The most prominent marital disputes
Mercady has done extensive work over four decades in predicting divorce and marital stability, and said that marriage skills can be honed in solving marital problems rather than avoiding them for the sake of a healthy relationship with a partner. Merkadi added that managing these differences would be as a team and work to develop as married partners, so do not hope to resolve the marriage dispute on its own, nor is it advisable to procrastinate, and automatic correction is not an available option. If you recently entered into a marriage bond and still haven't discovered the disappointments after your honeymoon, you can avoid potential future conflicts and the scale of the damage. Or if you and your partner are struggling to inhale some happiness and peace in a conflict-ridden marriage, now is the best time to fix a broken marriage and turn a new page on your exciting journey to marital bonding.

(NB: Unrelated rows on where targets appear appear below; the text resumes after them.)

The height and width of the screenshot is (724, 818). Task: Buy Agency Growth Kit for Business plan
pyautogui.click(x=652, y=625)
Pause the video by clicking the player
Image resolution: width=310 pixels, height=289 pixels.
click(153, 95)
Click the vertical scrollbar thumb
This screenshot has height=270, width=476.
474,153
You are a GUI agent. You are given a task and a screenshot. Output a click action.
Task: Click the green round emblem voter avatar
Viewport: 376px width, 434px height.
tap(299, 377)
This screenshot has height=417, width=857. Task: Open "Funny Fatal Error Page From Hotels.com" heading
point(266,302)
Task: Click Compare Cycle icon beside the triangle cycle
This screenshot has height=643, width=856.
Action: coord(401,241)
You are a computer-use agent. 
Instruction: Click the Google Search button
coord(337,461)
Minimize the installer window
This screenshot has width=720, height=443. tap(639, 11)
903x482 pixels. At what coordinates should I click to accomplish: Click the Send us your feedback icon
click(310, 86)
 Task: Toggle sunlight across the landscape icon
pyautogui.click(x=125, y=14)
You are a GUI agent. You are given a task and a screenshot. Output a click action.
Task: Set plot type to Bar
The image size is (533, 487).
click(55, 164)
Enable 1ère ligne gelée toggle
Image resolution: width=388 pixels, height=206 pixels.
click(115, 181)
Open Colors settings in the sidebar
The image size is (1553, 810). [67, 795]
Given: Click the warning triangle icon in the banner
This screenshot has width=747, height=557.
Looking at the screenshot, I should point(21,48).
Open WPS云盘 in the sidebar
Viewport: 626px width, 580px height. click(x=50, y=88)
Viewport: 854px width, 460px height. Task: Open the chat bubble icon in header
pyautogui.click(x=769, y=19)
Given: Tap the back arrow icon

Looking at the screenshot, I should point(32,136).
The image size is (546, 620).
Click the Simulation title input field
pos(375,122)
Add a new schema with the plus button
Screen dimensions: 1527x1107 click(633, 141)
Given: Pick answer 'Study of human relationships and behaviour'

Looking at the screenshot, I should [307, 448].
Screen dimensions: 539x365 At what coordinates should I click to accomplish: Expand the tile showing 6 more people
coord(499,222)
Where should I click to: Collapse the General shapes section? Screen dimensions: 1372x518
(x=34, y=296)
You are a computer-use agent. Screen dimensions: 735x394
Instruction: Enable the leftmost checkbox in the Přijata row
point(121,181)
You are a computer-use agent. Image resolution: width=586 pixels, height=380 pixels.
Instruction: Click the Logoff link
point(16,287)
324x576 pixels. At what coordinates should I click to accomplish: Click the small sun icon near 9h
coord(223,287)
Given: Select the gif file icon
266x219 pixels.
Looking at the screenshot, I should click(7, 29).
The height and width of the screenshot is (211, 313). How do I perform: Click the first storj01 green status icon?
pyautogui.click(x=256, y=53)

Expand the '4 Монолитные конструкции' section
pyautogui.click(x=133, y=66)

1. Unreasonable expectations Often expectations - unfulfilled and sometimes unreasonable - lead to major struggles in marriage. One partner assumes the other is a thought-reader and shares the same expectations. Frustration creeps in secretly when things and events do not turn out the way we expected. Partners criticize their spouses for disagreement about lifestyle choices, accommodation-for-vacation, budget-for-living, grumbling about lack of appreciation, family expectations, sharing of housework or even about not supporting their career choices in the ways an angry spouse envisions. To reach a compromise, a shared consensus is not something that comes naturally to the spouses. It takes practice and conscious effort to ensure that communication with the partner is not broken.
2. Conflicting views on children
Children are a lovely addition to the family. But the same children, seen as an extension of yourself, can be the escalation point for some serious marital disputes. One of the spouses may face a strong need to expand the family, while the other spouse may want to stop it for a period when he feels he is enjoying stronger financial stability. Parenting has its share of challenges, and there can be conflicting views on education, saving for education in the future, and drawing a line between what is necessary and not negotiable childbearing expenses over what is not.
3. Inability to manage marriage funds
The issues revolve around marriage financing that, if unresolved, could shake the foundations of more stable marriages. Marriage can get derailed due to financial problems and lead directly to divorce! According to one study, it has been proven that 22% of divorce cases are due to financial reasons, close to causes such as infidelity and incompatibility.
4. Lack of communication
Silent treatment, resistance to your husband's position and choices, passive-aggressive behavior, choosing the wrong time and place to have a conversation, feeling threatened in your voice - all of these contribute to conflict in marriage. So acknowledge your role in the conflict. Ask for clarification only after you have carefully listened to the partner. Prediction settings are a great way to avoid misunderstandings. Don't procrastinate or shut down. At the most, take a short break to gather and process the chain of events and your thoughts. Nonverbal communication signals go a long way in cementing your bond with your partner. The gesture of approval and relaxing posture show your desire for open dialogue that leads to a relationship.